● Exercise objective: Look for the string "computer" in the material below. Copy every line where you find it.

************

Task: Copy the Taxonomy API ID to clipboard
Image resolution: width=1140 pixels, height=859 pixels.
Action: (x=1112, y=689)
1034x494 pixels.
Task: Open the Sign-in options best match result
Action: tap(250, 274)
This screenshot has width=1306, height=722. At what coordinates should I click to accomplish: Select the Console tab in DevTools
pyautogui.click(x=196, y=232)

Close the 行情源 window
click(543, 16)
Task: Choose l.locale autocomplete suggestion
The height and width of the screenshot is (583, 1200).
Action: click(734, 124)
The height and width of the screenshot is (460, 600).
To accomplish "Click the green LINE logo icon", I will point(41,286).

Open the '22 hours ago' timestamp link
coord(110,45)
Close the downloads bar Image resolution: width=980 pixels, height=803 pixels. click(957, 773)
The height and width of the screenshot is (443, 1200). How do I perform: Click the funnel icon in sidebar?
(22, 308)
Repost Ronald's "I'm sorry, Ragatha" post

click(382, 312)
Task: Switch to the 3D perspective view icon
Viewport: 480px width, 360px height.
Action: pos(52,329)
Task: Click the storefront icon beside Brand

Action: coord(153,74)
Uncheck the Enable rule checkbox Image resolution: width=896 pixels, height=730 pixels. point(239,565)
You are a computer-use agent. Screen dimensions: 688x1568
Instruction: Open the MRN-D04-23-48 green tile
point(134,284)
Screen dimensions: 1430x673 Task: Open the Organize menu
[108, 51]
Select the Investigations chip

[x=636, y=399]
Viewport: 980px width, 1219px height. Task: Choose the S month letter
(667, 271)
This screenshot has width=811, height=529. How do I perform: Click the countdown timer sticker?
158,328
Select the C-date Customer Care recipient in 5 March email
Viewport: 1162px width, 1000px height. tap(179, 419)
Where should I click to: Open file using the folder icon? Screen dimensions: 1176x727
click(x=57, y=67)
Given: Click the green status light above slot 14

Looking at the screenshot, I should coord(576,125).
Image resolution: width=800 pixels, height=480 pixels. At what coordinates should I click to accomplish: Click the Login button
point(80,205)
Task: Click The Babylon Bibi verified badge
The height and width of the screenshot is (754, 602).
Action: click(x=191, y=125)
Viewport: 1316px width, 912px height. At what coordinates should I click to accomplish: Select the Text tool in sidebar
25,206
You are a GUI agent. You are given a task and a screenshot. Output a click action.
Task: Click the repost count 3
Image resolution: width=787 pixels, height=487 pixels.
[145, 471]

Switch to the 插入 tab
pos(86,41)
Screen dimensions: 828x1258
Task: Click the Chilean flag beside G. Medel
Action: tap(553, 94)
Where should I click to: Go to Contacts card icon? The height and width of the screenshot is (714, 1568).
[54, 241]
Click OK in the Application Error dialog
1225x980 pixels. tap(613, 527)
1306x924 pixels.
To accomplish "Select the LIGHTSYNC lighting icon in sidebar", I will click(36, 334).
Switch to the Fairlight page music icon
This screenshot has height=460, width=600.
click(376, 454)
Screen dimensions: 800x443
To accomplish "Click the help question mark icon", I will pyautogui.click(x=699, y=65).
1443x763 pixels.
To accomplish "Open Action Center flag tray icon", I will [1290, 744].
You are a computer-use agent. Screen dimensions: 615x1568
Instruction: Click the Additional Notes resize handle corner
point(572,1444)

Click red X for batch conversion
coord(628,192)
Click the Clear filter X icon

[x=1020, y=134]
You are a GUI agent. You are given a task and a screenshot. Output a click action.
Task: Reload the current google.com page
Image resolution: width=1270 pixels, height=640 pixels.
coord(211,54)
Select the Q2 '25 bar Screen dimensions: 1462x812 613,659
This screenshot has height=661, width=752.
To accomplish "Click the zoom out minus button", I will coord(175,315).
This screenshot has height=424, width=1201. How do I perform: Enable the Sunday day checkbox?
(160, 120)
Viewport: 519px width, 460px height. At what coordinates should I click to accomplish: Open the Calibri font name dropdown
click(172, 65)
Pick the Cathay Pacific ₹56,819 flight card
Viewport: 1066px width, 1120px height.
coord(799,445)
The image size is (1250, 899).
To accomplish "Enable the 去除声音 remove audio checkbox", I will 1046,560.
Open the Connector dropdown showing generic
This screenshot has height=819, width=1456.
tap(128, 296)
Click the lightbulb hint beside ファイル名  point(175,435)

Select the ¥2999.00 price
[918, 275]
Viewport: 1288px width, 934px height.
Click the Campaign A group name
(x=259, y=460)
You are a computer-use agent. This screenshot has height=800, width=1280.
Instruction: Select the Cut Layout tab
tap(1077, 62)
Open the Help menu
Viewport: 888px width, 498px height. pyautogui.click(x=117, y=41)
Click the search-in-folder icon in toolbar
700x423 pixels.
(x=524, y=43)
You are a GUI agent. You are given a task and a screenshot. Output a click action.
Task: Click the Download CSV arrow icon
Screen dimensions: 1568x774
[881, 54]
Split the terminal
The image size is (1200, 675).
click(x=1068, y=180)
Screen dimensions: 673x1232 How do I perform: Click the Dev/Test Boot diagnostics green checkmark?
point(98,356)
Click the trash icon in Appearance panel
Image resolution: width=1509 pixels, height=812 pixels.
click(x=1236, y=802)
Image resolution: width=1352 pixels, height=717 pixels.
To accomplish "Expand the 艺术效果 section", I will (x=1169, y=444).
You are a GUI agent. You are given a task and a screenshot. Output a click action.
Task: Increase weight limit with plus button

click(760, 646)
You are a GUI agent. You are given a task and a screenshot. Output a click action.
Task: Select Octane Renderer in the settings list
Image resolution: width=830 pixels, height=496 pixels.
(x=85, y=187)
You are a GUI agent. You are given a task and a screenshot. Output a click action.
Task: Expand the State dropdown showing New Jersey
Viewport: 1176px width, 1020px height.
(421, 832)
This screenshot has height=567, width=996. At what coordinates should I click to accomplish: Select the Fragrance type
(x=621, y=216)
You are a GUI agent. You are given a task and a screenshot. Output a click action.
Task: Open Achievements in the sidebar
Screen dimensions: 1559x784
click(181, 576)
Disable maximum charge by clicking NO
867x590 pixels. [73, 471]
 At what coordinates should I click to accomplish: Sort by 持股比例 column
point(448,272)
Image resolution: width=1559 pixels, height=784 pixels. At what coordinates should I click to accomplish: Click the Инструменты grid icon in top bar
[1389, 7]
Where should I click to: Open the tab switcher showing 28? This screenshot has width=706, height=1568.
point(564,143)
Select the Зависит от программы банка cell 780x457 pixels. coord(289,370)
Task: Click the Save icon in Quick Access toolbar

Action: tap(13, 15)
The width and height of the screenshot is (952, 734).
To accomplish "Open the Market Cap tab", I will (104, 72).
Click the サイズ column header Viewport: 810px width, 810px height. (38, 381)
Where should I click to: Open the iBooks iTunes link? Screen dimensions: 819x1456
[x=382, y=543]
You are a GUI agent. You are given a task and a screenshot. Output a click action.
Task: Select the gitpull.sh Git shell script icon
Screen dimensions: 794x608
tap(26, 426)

************

● Output of the exercise:
You are a computer-use agent. Screen dimensions: 688x1568
You are a computer-use agent. Screen dimensions: 615x1568
You are a computer-use agent. This screenshot has height=800, width=1280.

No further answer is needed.